May 11, 2011
The Dream Killer
by Hinman Team
What do you envision when you think of a remarkable building? The ideal for many would include large expanses of elegant, glazed curtain walls, soaring atria, graceful long spans, and invitingly landscaped plazas. All of these features can contribute to a building that is as inspiring as it is functional, which I believe is the aspiration of all design teams when they embark on a building project. Unfortunately, there are obstacles that get in the way. Tight budgets, short schedules, even the laws of physics work to conspire against the dreams that are borne out of the very human drive for magnificence. Often, as the blast consultant, we are lumped within that list of obstacles. In fact, a client once referred to us, jokingly, as "dream killers". While the comment was light hearted, it was a motivation for us to look for opportunities to avoid being that obstacle.
It is true that the requirements of anti-terrorism design often run counter to the common ideal for aesthetics and beauty.

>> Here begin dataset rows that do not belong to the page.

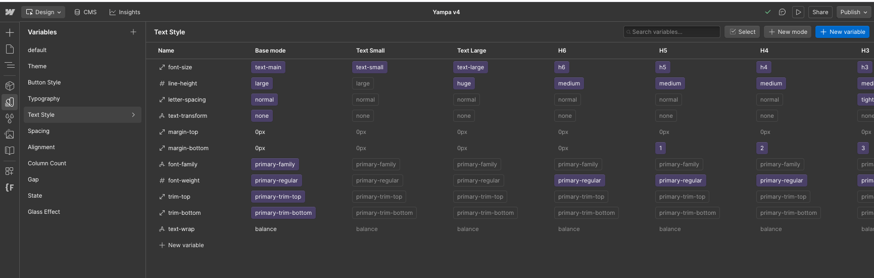Image resolution: width=874 pixels, height=278 pixels.
Task: Open the Assets image icon
Action: [x=10, y=134]
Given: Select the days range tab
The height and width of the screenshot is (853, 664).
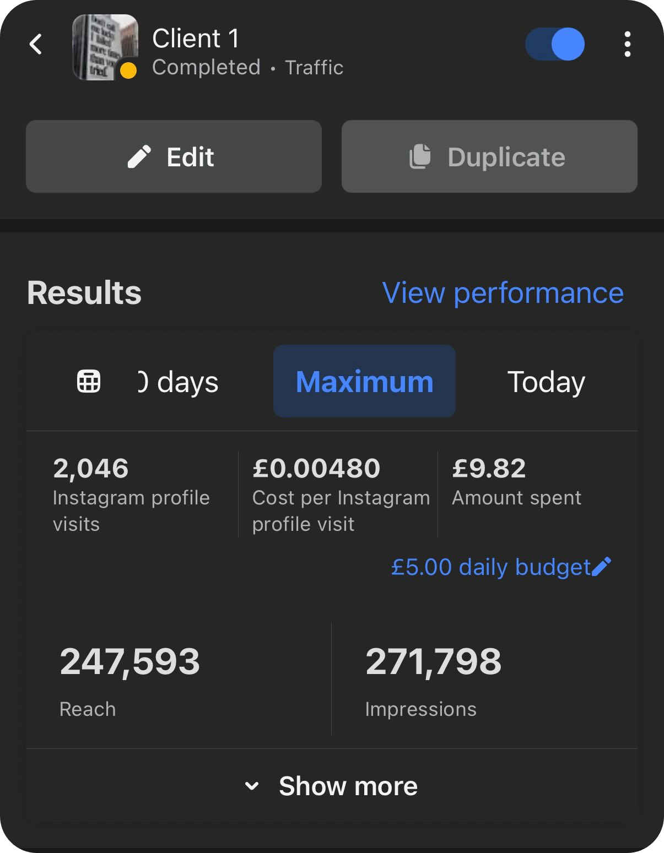Looking at the screenshot, I should 178,382.

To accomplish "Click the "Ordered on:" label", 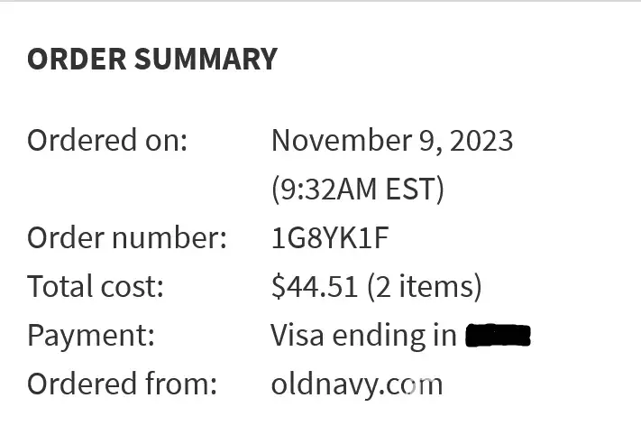I will click(106, 141).
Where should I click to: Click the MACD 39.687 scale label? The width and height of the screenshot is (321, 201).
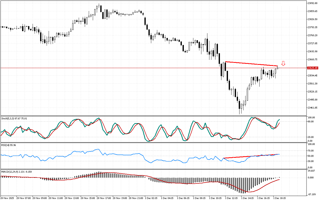coord(312,171)
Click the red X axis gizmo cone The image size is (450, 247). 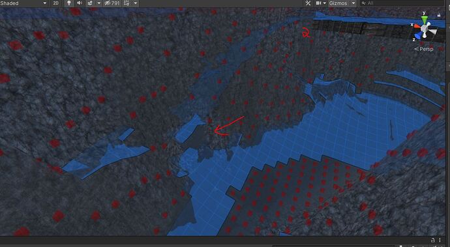tap(417, 26)
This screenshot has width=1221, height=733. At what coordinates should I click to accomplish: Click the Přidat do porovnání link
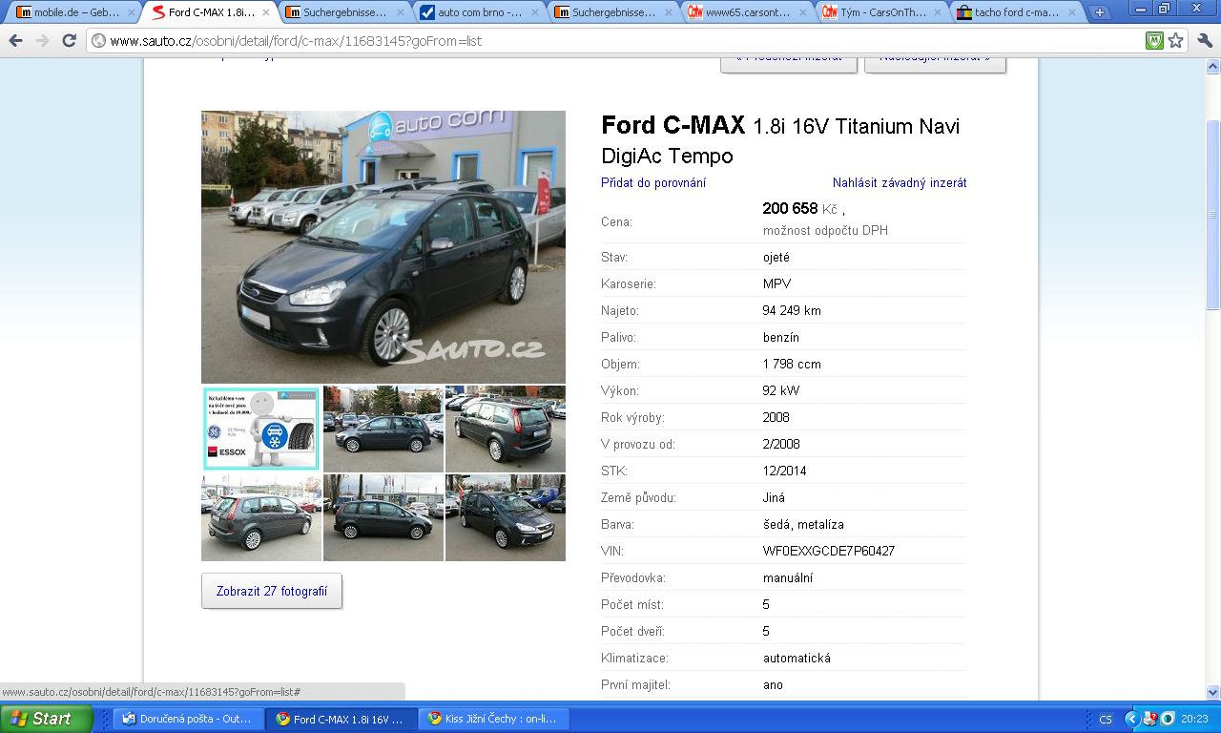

The perfect blast resistant structure would be low to, if not buried in, the ground, with thick concrete walls and no windows. This perfect structure would be further protected by a perimeter ring of huge bollards to keep vehicle threats at bay. In reality, few people would relish the thought of working or living day in and day out in such a bunker. Fortunately, there are protective design elements that can be incorporated into a project which serve to enhance, rather than detract from its appeal. An open expanse of green or a pond can provide natural beauty, while also serving as an effective means to provide standoff. With a little augmentation, a line of planters and benches can double as an anti-ram barrier. Such elements provide an inviting landscape, while increasing the distance between the threat and the structure, translating into a reduction of blast loads. The design team can take advantage of these reductions, incorporating elements such as large curtain walls that bring light and add interest to the structure. If a large standoff is not possible, decorative architectural elements, such as patterned metal screens, can add allure to the façade without compromising blast integrity.
The blast consultant can face a particular challenge when dealing with historic buildings. Often, these structures are constructed of relatively brittle materials with little available to provide support or anchorage with the ability to resist blast loads. It is easy, and sometimes appropriate, to add substantial structural elements for support. Alternatively, recent innovations, such as cable catchment systems and energy absorbing window frames, can be leveraged to provide equivalent protection while minimizing the need for obtrusive anchorage systems. This, in turn, minimizes the impact of blast protection on the historic character of the building.
I would never claim that all blast requirements can be incorporated with no impact to the design of the building. I do believe, however, that with collaboration and creativity, elegant solutions that meet the need for protection of personnel and equipment can be woven into the design. Rather than being the dream killer, Hinman can join with the rest of the design team as dream weavers, contributing to the promise of the built environment.